Deux Rondeau terminent les 24 Heures du Mans cette année-là, aux cinquième et dixième places. Au-delà du résultat, la saison montre qu’une petite structure mancelle peut désormais se mesurer durablement à des constructeurs disposant de moyens supérieurs. La M379 devient ainsi la base du modèle qui va faire entrer Rondeau dans l’histoire de l’épreuve.
1980 : la M379B offre à Rondeau la victoire aux 24 Heures du Mans
L’année 1980 constitue le sommet de l’histoire de la marque. Jean Rondeau partage une M379B avec Jean-Pierre Jaussaud et remporte les 24 Heures du Mans. Une deuxième Rondeau termine troisième, donnant à la petite équipe française un résultat exceptionnel face à une concurrence internationale particulièrement expérimentée.
Cette victoire possède une portée unique : Jean Rondeau gagne Le Mans au volant d’une voiture portant son propre nom et qu’il a lui-même conçue. Le succès consacre à la fois le pilote, le constructeur et une méthode fondée sur une structure indépendante capable de tirer le maximum de ressources limitées. La M379B devient dès lors le modèle le plus emblématique de Rondeau.
1981 : Rondeau confirme son niveau face à Porsche
Après la victoire de 1980, Rondeau ne disparaît pas immédiatement du premier plan. En 1981, ses prototypes terminent deuxième et troisième des 24 Heures du Mans. Ils sont devancés par Porsche, dont la puissance sportive et technique va devenir de plus en plus difficile à contenir.
Cette saison confirme toutefois que le succès de l’année précédente n’était pas un résultat isolé. En quelques années, Rondeau est passé d’un projet local soutenu par un sponsor à un constructeur capable de lutter régulièrement pour les premières places de la plus importante course d’endurance française.
1982 : la M382 fait entrer Rondeau dans l’ère du Groupe C
Le changement de réglementation de l’endurance impose ensuite une nouvelle évolution. En 1982, Rondeau développe la M382 pour le Groupe C, nouvelle catégorie majeure du championnat du monde. La voiture remporte les 1 000 kilomètres de Monza et permet au constructeur français de terminer vice-champion du monde d’endurance des constructeurs derrière Porsche.

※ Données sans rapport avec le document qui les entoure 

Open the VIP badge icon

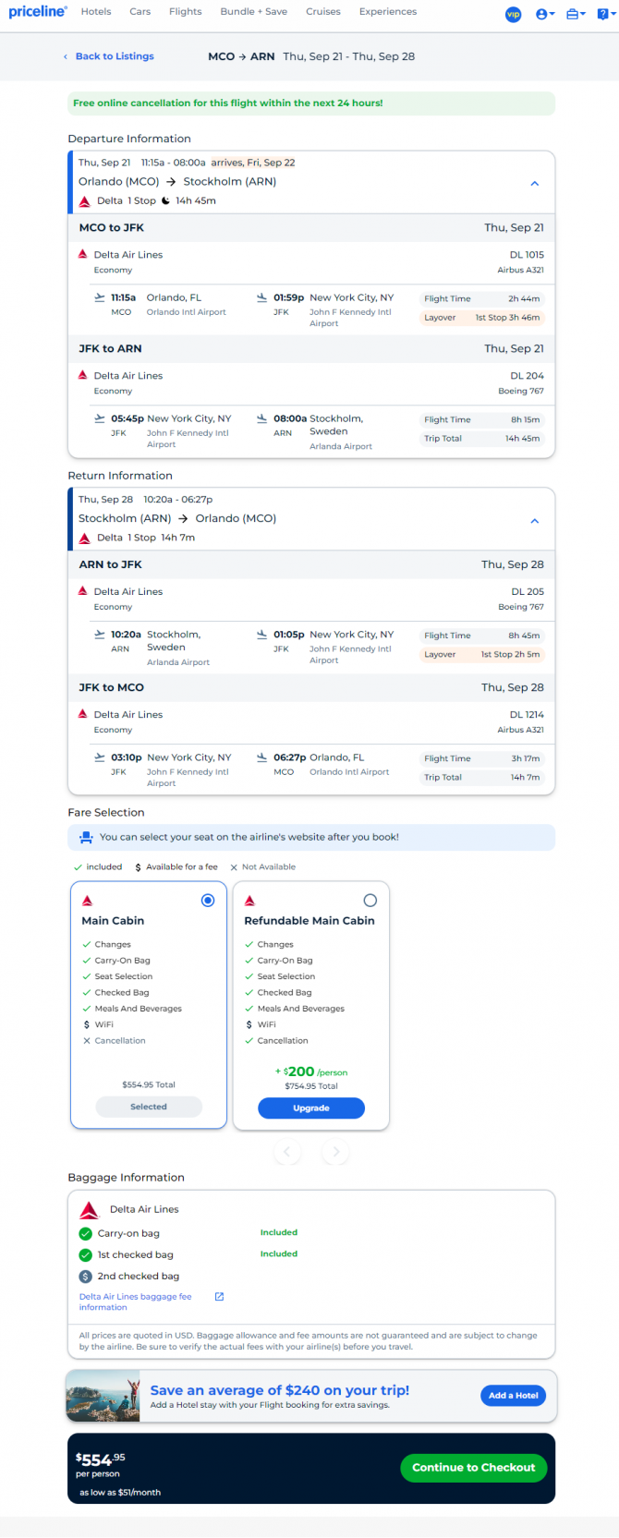tap(514, 14)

Cette campagne représente le dernier grand succès international de Rondeau. Elle montre également la difficulté croissante de son modèle économique : rester compétitif dans un championnat mondial demande désormais des moyens techniques et financiers toujours plus importants. Pour une petite entreprise indépendante dont l’activité dépend largement de la compétition, cette évolution fragilise l’équilibre construit au cours des années précédentes.
1983 : la M482 et les difficultés financières précipitent la fin du constructeur
En 1983, Rondeau engage la M482, conçue pour poursuivre l’aventure en Groupe C. Cette nouvelle génération ne parvient cependant pas à reproduire les performances des M379 et M382. Les difficultés de compétitivité et de fiabilité se combinent à une situation financière de plus en plus tendue, tandis que la concurrence dispose de ressources croissantes pour développer ses prototypes.

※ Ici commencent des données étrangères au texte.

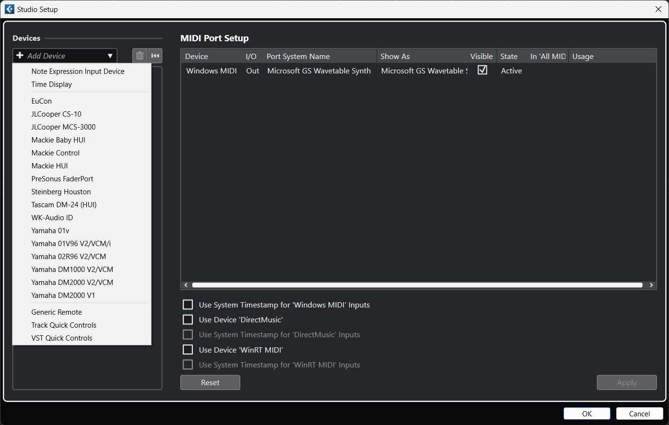Check Use Device 'DirectMusic'
The height and width of the screenshot is (425, 669).
coord(188,319)
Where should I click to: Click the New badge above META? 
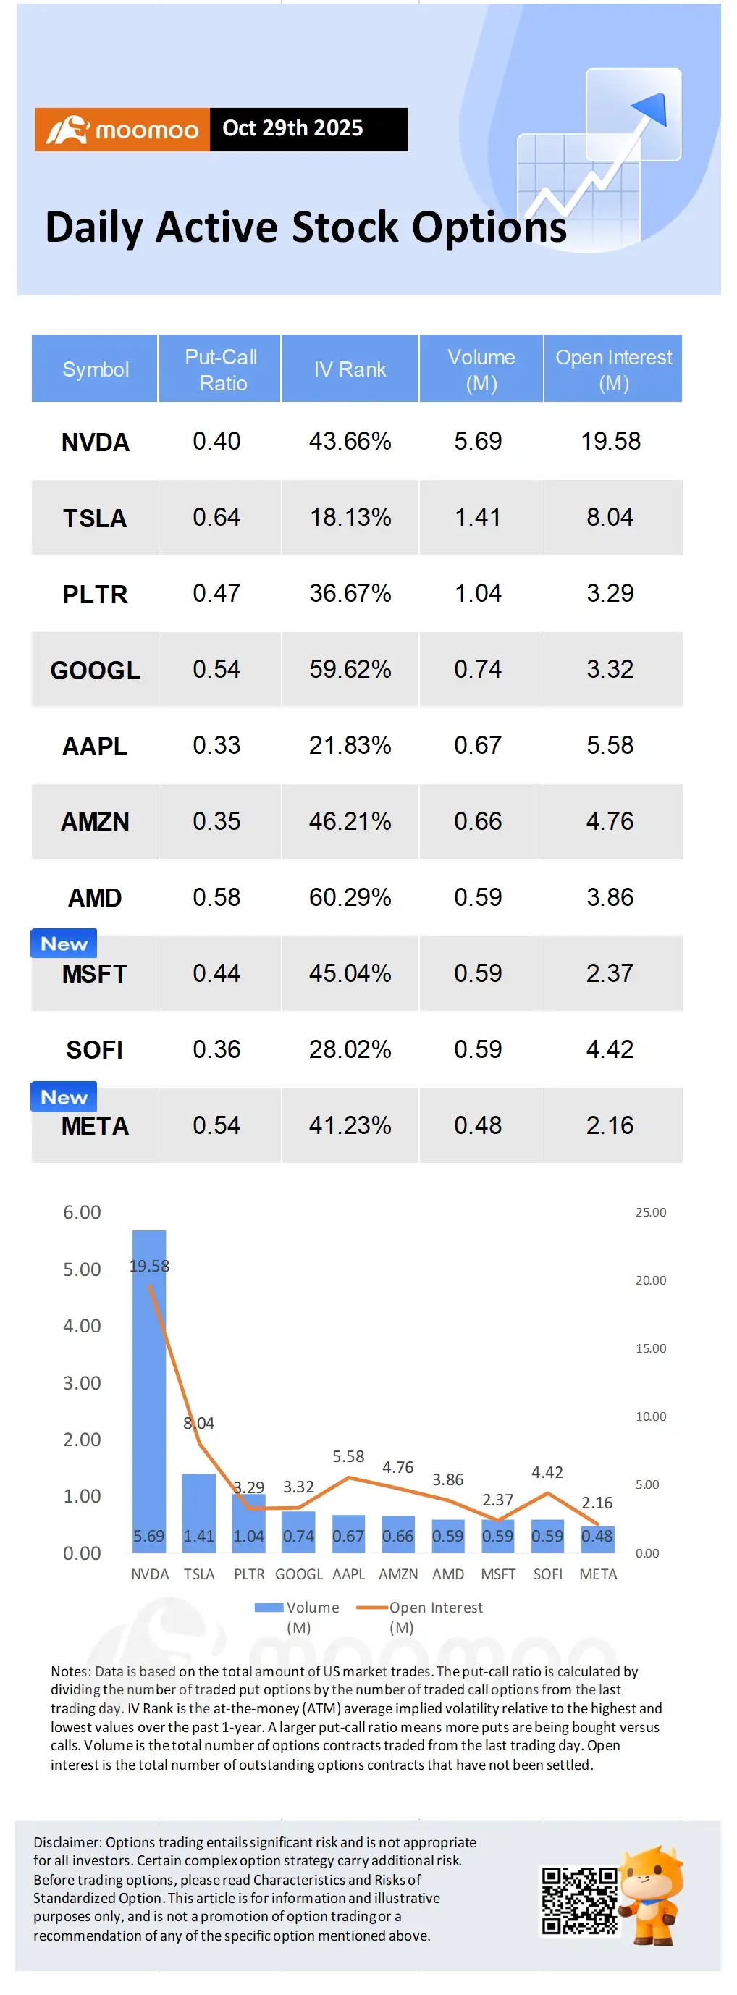63,1096
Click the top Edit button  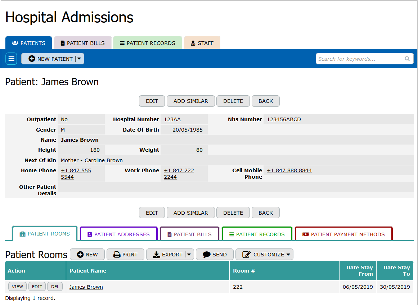coord(152,101)
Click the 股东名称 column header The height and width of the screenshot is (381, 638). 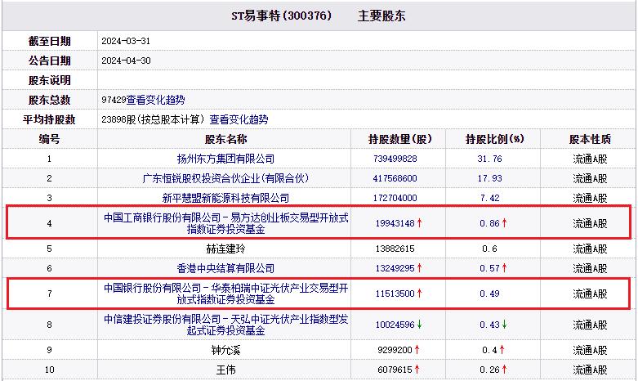pos(225,139)
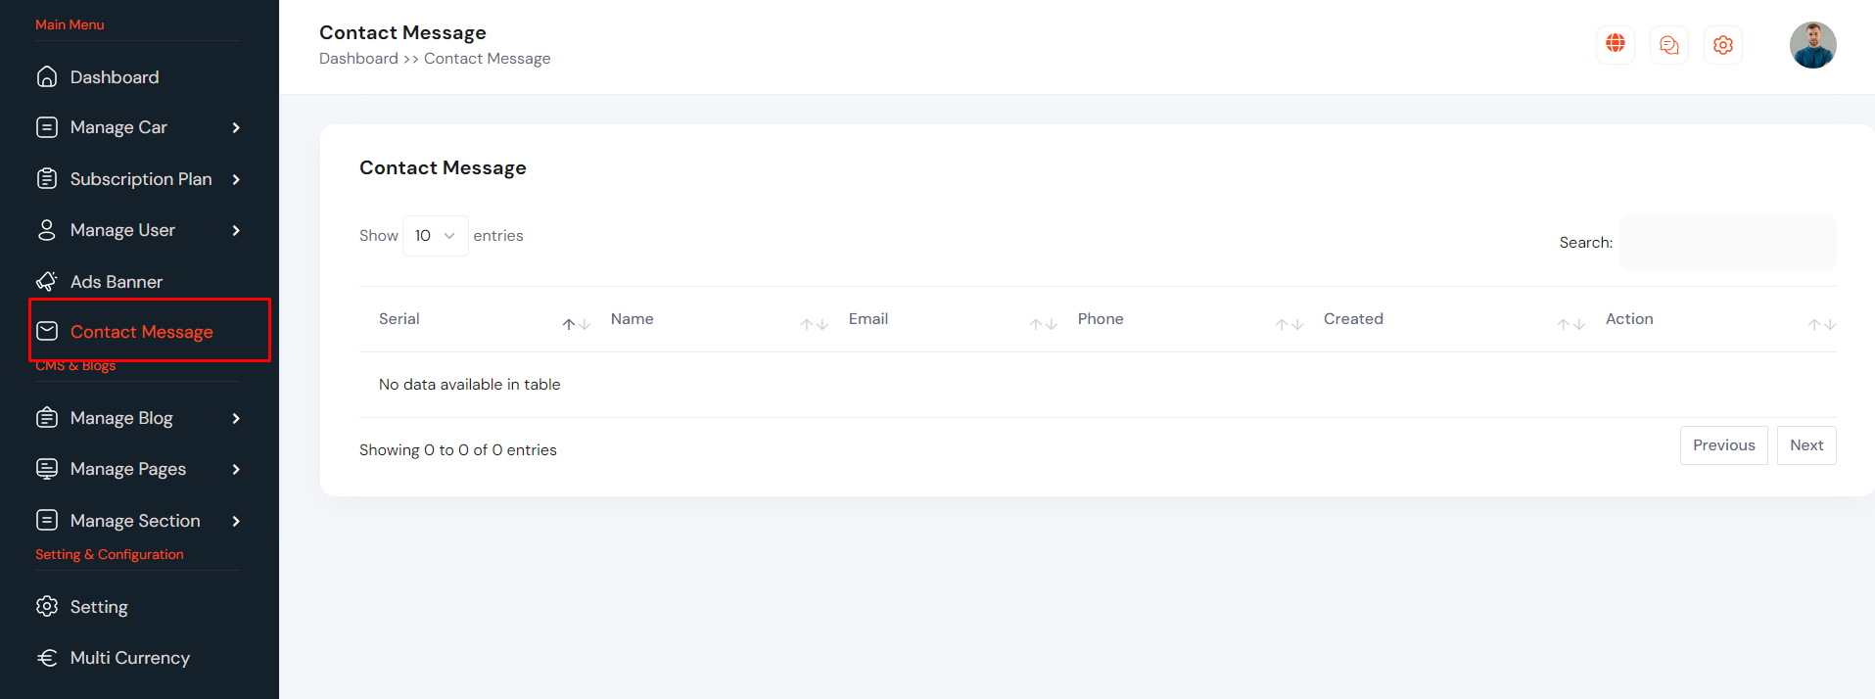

Automobiles Jean Rondeau est placée en règlement judiciaire en septembre 1983 et les engagements officiels du constructeur au Mans cessent après cette saison. L’entreprise tente encore de maintenir une activité, notamment autour de la monoplace de Formule Ford, mais cette diversification ne suffit pas à assurer sa pérennité. L’activité prend fin en 1985, quelques mois avant la mort accidentelle de Jean Rondeau en décembre de la même année.
La marque ne sera pas relancée comme constructeur automobile. Ses prototypes continuent toutefois à courir entre les mains d’équipes privées, avec des Rondeau encore présentes aux 24 Heures du Mans jusqu’en 1988. Aujourd’hui, Rondeau appartient donc à l’histoire du sport automobile français : une marque disparue après moins d’une décennie d’activité sous son nom, mais dont la victoire de 1980 reste un cas singulier dans l’histoire des 24 Heures du Mans.